(Exercise instructions) Quote exactly the lines from the one with "Select the cm unit option" to the end of the data, both included; omit the pictures.
--- Exercise data Enclosed Below ---
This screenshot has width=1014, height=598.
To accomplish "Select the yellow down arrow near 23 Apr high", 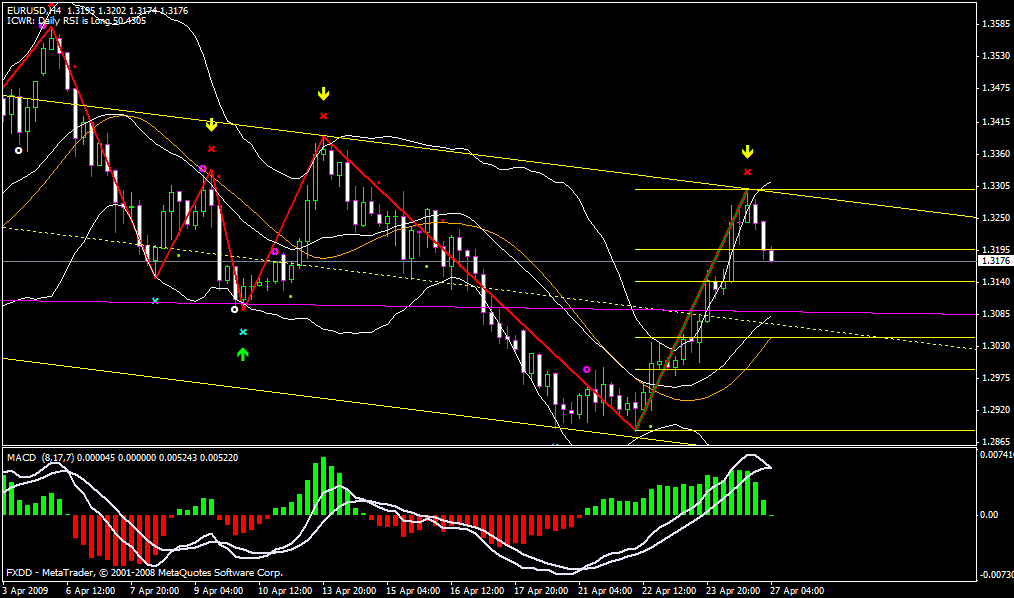I will pyautogui.click(x=747, y=152).
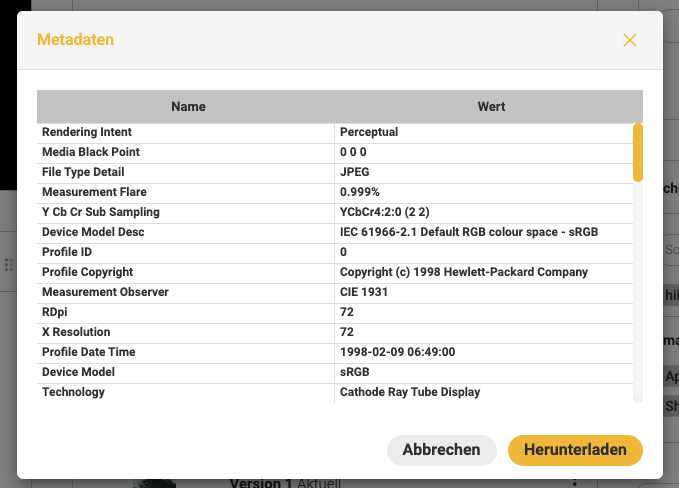Click the RDpi row label
Image resolution: width=679 pixels, height=488 pixels.
(x=57, y=312)
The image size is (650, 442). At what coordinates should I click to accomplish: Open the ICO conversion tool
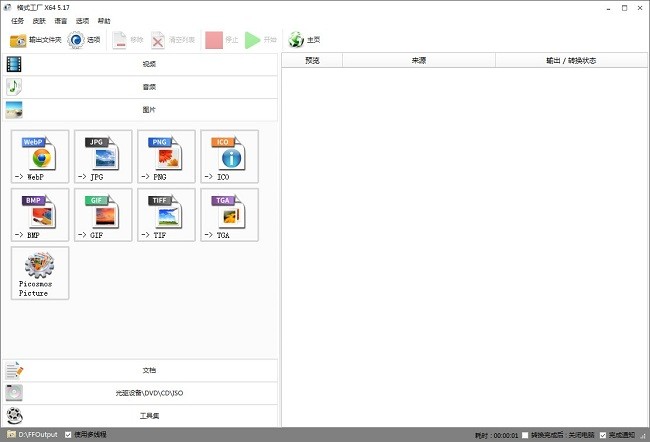[x=229, y=156]

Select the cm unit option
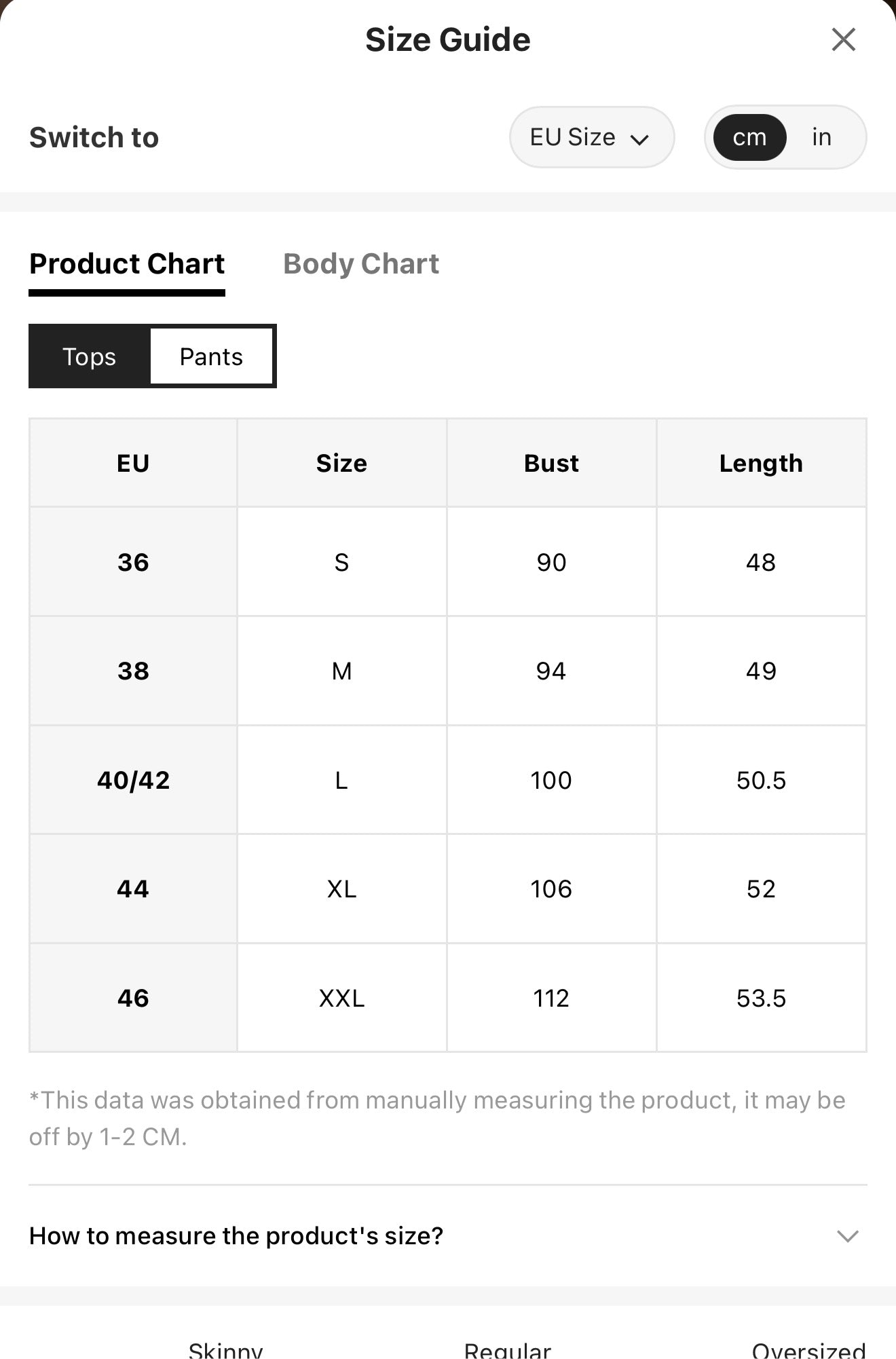point(749,137)
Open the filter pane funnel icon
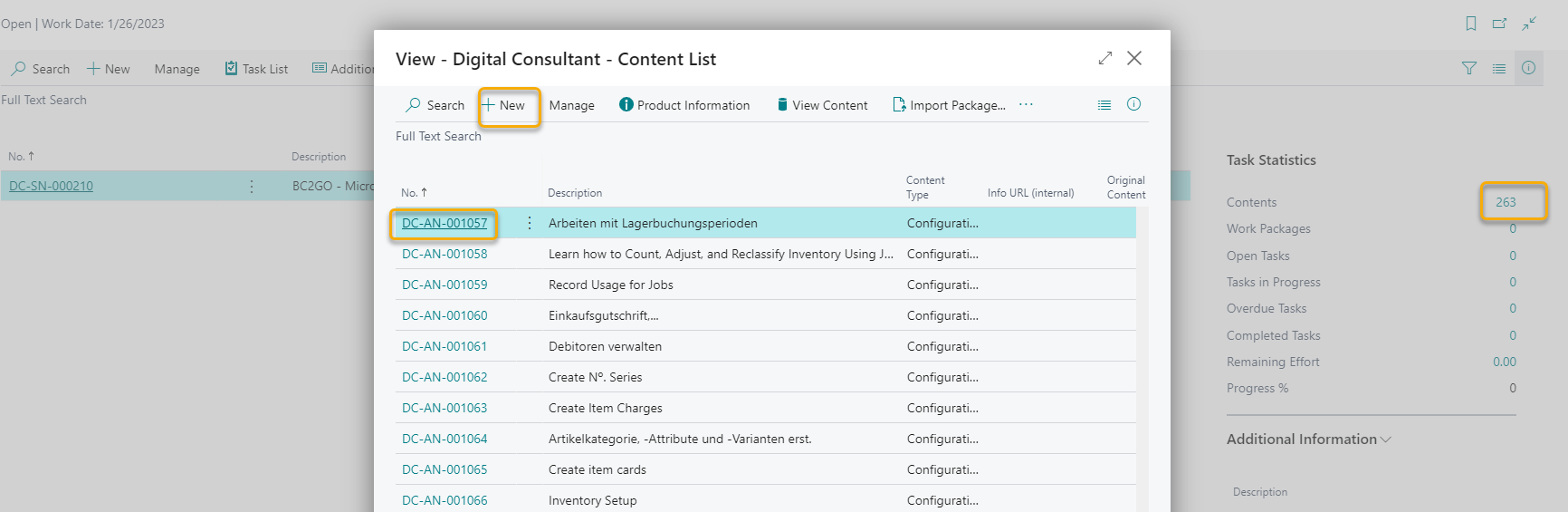Image resolution: width=1568 pixels, height=512 pixels. click(1469, 68)
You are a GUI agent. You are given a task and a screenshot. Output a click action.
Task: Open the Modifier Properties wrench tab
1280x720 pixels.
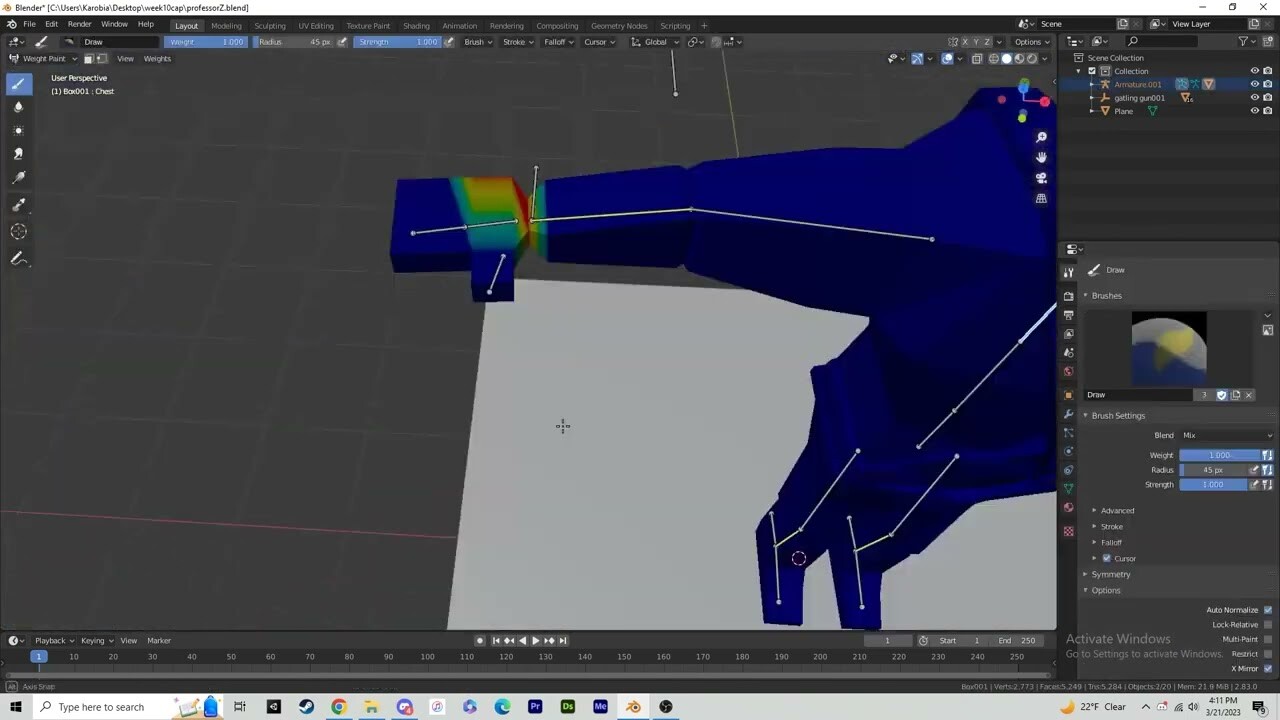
--- End of Enclosed Exercise data ---
(Solution to this exercise)
Select the cm unit option
point(749,137)
Open the filter pane funnel icon
Image resolution: width=1568 pixels, height=512 pixels. click(1469, 68)
You are a GUI agent. You are given a task and a screenshot. Output a click action.
Task: Open the Modifier Properties wrench tab
1280x720 pixels.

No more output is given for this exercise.